Несмотря на мнимое возмущение, молодая актриса на самом деле не очень-то гневалась на Сигоньяка, иначе она не оперлась бы вновь на его руку, и даже крепче, чем того требовала ее обычно столь легкая поступь, да и дорога была в этом месте ровная, как садовая аллея. Из вышесказанного явствует, что самая безупречная добродетель не остается равнодушной к похвалам и даже скромность находит способ отблагодарить за лесть.
Фургон медленно взбирался по крутому склону холма, под которым примостилось несколько лачужек, словно поленившихся взлезть наверх. Обитатели их были на полевых работах, и на краю дороги виднелись лишь фигуры слепца и его поводыря, мальчика-подростка, которые, должно быть, остались здесь, чтобы просить милостыню у проезжих. Слепец, явно обремененный годами, тянул в нос унылую жалобу, сетуя на свою немощь, прося путников о подаянии и обещая вымолить для них райское блаженство в оплату за их щедроты. Его заунывный голос давно уже тревожил слух Изабеллы и Сигоньяка своим назойливым гуденьем, некстати врываясь в их сладкозвучный любовный дуэт, — барон даже начал раздражаться: когда рядом поет соловей, противно слушать, как вдали каркает ворон.
После того как поводырь предупредил нищего об их приближении, тот стал вдвойне усердствовать в стенаниях и мольбах. Чтобы побудить путников быть пощедрее, он потрясал деревянной чашкой, где бренчало несколько лиаров, денье и других мелких монет. Голова старика была повязана изодранной тряпицей, согнутую дугой спину покрывал грубошерстный плащ, очень толстый и тяжелый, более похожий на попону вьючного животного, нежели на человеческую одежду, и, по всей вероятности, полученный в наследство после мула, околевшего от сапа или коросты. Глаза его были заведены вверх, и только белок выделялся на темном морщинистом лице, производя отталкивающее впечатление; весь низ физиономии утопал в длинной седой бороде, достойной капуцина или отшельника, доходившей до самого пупа, очевидно, для симметрии с шевелюрой. Тела его не было видно, только дрожащие руки высовывались из плаща, встряхивая сосуд для сбора подаяний. В знак благочестия и покорности воле Провидения под коленопреклоненным слепцом была соломенная подстилка, истертая, прогнившая более, чем гноище древнего Иова. Сострадание к этому человеческому отребью неминуемо сочеталось с омерзением, и милосердный даятель отводил взгляд, бросая свою лепту.

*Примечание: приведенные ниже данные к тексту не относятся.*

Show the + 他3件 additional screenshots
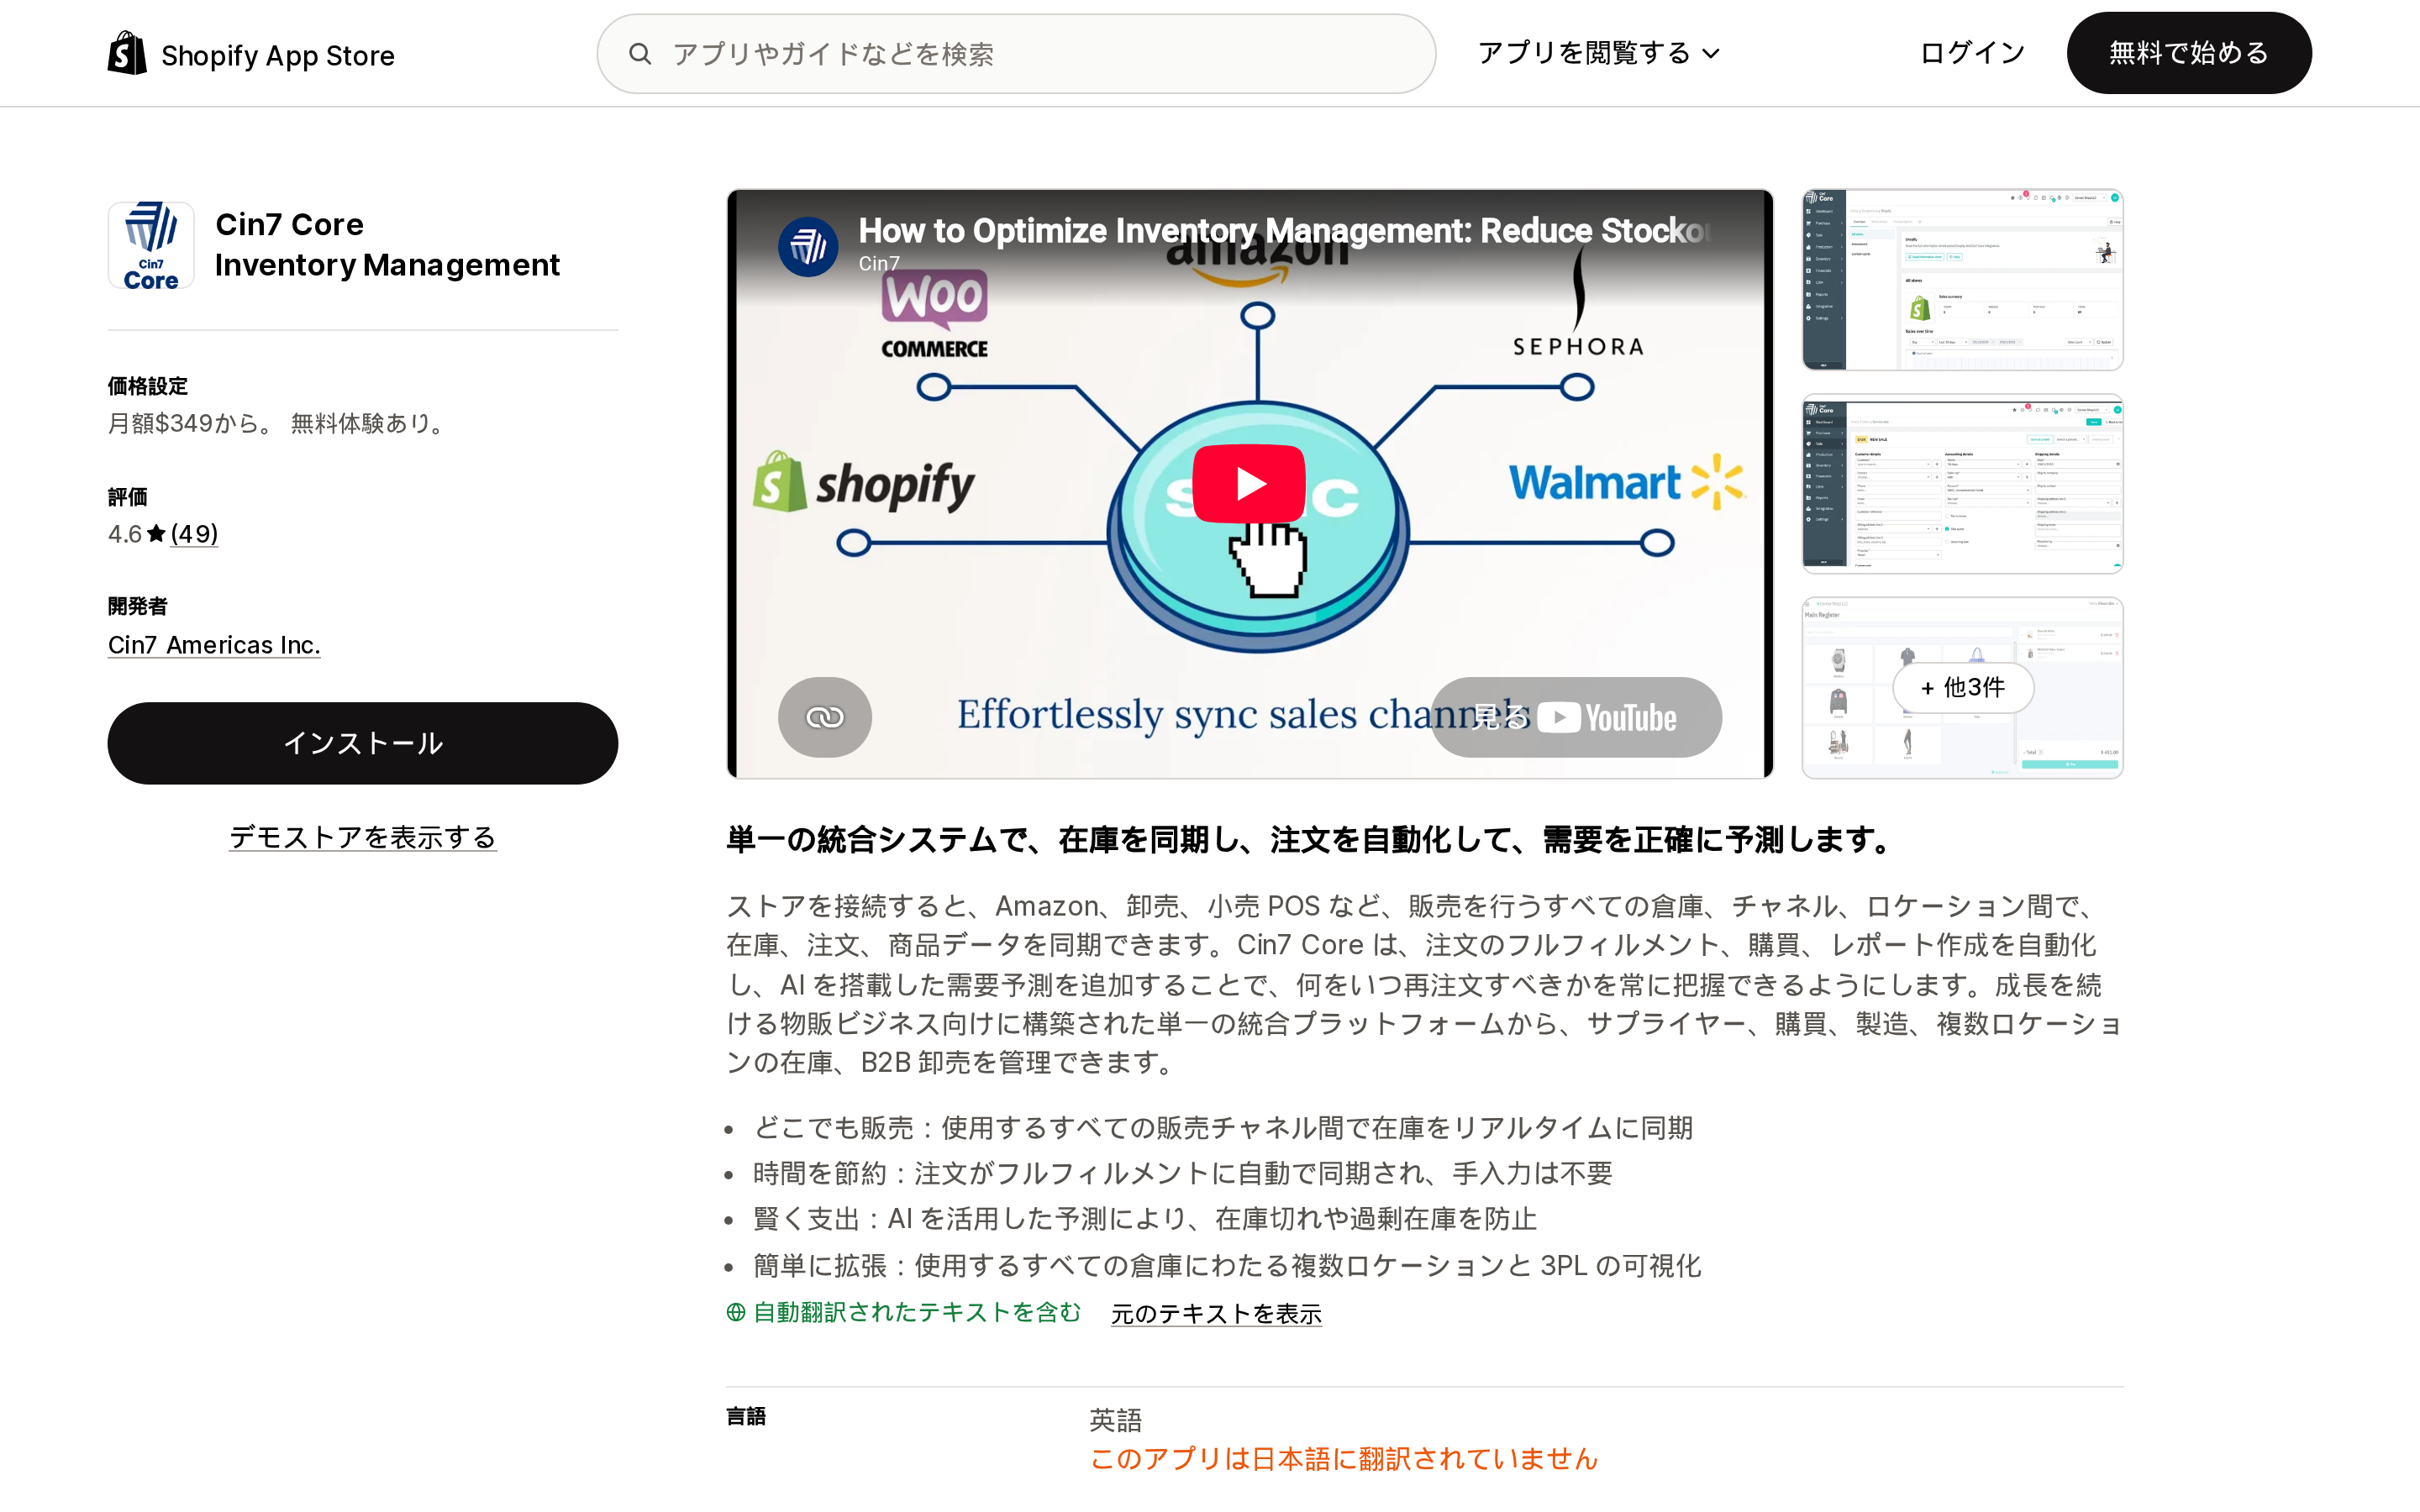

У подростка, стоявшего подле старца, был вид злобного дичка. Длинные пряди черных волос струились по щекам. Старая продавленная, непомерно большая шляпа, подобранная где-нибудь у придорожного столба, затеняла всю верхнюю часть лица, оставляя на свету только подбородок и рот, в котором жестокой белизной сверкали зубы. Рубище из грубого холста составляло всю его одежду, обрисовывая худое, крепко сбитое тело, не лишенное изящества, невзирая на вопиющую нищету. Босые стройные ножки закраснелись от холода на промерзлой земле.
Тронутая плачевным зрелищем несчастливой старости и обездоленного детства, Изабелла остановилась перед слепцом, который бубнил свои заклинания, все убыстряя скороговорку, меж тем как поводырь пронзительным дискантом вторил ему, и принялась искать у себя в кармашке монету, чтобы подать нищему. Не найдя своего кошелька, она обернулась к Сигоньяку и попросила одолжить ей несколько су, что барон не замедлил исполнить, хотя старик со своими причитаниями очень не понравился ему. Не желая, чтобы Изабелла приближалась к таким оборванцам, барон, как человек учтивый, сам положил монеты в деревянную чашку.
Но тут, вместо того чтобы поблагодарить Сигоньяка за подаяние, согбенный старец, к великому испугу Изабеллы, выпрямился и, раскинув руки, как, взлетая, расправляет крылья ястреб, развернул огромный коричневый плащ, под тяжестью которого, казалось, совсем сгибался, перебросил плащ через плечо и швырнул его движением рыбака, закидывающего невод в речку или в пруд. Плотная ткань, словно туча, простерлась над Сигоньяком, накрыла его с головой и повисла вдоль туловища тяжелыми складками, потому что по краю ее, как на сети, были нашиты грузила, так что он сразу задохнулся, перестал видеть и владеть руками и ногами. Молодая актриса, окаменев от ужаса, пыталась крикнуть, бежать, звать на помощь, но, прежде чем она успела извлечь из горла хоть звук, чьи-то руки стремительно подняли ее с земли. Старый слепец, скорее по воле ада, чем неба, ставший вмиг молодым, подхватил ее под мышки, меж тем как подросток-поводырь поддержал ее за ноги. Оба, не проронив ни слова, поволокли ее в сторону от дороги. Остановились они лишь позади лачужки, где их дожидался человек в маске, верхом на рослом жеребце. Еще два всадника, тоже в масках и вооруженные до зубов, прятались за высокой стеной, чтобы их не видно было с дороги, готовые прийти в случае нужды на помощь своим соучастникам.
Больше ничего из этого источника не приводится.